Dreaming of a Boring Year…And Why That’s Okay

The holidays are a whole lot of things, but one thing that they always invoke is an awareness that the calendar year is about to shift. For years now, I’ve treated the space between December 26th and December 31st as a time to reflect on the previous year, dream about the year to come, think through adjustments that need to be made to our routines, and create my vision board for the next year. 

Social media will be full of people announcing their word for 2026. Hundreds of thousands of people will decide that this year is the year that I’m going to ________. 

Typically, I really look forward to this scheduled pause. I love to dream. I love the processes of a vision coming to life. I love to analyze a problem and figure out what needs to shift, what needs to go, and what needs to be added. I love the satisfaction I get when I solve a problem. 

This year, I feel overwhelmed by it. 


I bought a goal planner at Target a few weeks back. It focuses on 3 goals and breaking them down into manageable steps that you schedule into your daily life. This is my jam. And yet, I can’t even open the cover of it. Every time I do, I freeze. 

How do I pick one area of life when my whole life feels like it’s at the final stages of falling completely apart? That sentence might be a tad bit dramatic, but truly, 2025 nearly did me in. 

I wonder if you’ve ever felt like this? 

I don’t need 2026 to be the year I climb Mount Everest…I need 2026 to be boring. Completely and utterly boring.
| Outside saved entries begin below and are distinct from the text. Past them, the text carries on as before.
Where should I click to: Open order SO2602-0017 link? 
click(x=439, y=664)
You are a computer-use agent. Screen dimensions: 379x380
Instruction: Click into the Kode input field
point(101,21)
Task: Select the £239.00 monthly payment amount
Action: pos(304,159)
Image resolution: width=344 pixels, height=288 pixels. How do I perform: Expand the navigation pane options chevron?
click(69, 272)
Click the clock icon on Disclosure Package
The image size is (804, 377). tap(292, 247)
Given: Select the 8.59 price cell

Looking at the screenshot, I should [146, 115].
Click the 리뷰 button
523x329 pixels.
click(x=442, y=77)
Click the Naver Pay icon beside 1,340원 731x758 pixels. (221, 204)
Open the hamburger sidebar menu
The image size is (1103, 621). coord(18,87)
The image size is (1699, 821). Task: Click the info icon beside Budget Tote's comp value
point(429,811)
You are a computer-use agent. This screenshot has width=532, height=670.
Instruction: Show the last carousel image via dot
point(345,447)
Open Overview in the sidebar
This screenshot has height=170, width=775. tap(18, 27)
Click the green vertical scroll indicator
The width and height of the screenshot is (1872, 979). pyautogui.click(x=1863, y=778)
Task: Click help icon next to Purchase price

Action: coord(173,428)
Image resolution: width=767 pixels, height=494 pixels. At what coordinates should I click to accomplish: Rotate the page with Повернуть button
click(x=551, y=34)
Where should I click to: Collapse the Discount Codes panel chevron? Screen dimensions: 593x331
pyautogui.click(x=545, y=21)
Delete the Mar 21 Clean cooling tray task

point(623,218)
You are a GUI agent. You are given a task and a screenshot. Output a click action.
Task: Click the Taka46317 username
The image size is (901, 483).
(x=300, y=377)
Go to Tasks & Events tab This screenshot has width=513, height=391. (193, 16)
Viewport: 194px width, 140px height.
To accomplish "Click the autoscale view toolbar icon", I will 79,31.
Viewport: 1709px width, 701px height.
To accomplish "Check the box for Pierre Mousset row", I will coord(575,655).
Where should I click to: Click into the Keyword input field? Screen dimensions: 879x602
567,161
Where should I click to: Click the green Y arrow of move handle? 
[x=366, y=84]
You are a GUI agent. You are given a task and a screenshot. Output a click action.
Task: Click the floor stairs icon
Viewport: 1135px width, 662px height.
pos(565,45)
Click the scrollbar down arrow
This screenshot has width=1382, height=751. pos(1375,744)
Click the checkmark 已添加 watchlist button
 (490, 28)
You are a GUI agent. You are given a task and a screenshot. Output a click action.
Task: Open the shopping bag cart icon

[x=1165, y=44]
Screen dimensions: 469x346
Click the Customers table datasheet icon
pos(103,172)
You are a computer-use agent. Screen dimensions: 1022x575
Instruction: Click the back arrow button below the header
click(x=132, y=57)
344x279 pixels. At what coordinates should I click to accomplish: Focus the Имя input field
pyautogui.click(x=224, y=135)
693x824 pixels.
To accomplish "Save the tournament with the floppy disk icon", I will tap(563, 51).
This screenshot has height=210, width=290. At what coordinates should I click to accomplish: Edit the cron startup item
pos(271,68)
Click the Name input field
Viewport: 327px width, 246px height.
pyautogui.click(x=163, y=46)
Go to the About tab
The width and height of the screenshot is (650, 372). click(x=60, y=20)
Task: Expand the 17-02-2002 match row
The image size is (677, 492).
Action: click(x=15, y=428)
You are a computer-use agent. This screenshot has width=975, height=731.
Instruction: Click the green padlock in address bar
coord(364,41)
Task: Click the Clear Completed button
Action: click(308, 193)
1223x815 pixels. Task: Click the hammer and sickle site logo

By the end of the year, I want to have exactly zero life updates for you. 

Will that happen?
No. But a girl can dream.

Even as I dream of a boring year, I know that I can’t stay frozen here. I know that health doesn’t just “happen”. I know that creating a life that you’re proud of at 80 takes intentionality. I know that I have to put my right foot in front of my left foot, one step at a time, until my life returns to some semblance of normal. And, here’s the good news, I know a thing or two about getting unstuck! I’ve collected tools to help with this feeling… 

I run on the premise that if I’m experiencing something, then somebody else is too. So, if you’re like me, feeling bogged down by the weight of life… let’s work through this.


Come January, we’re going to talk about making small changes consistently over time, and how that can change your life. But, today, I want to talk about how to pick which direction to go in. 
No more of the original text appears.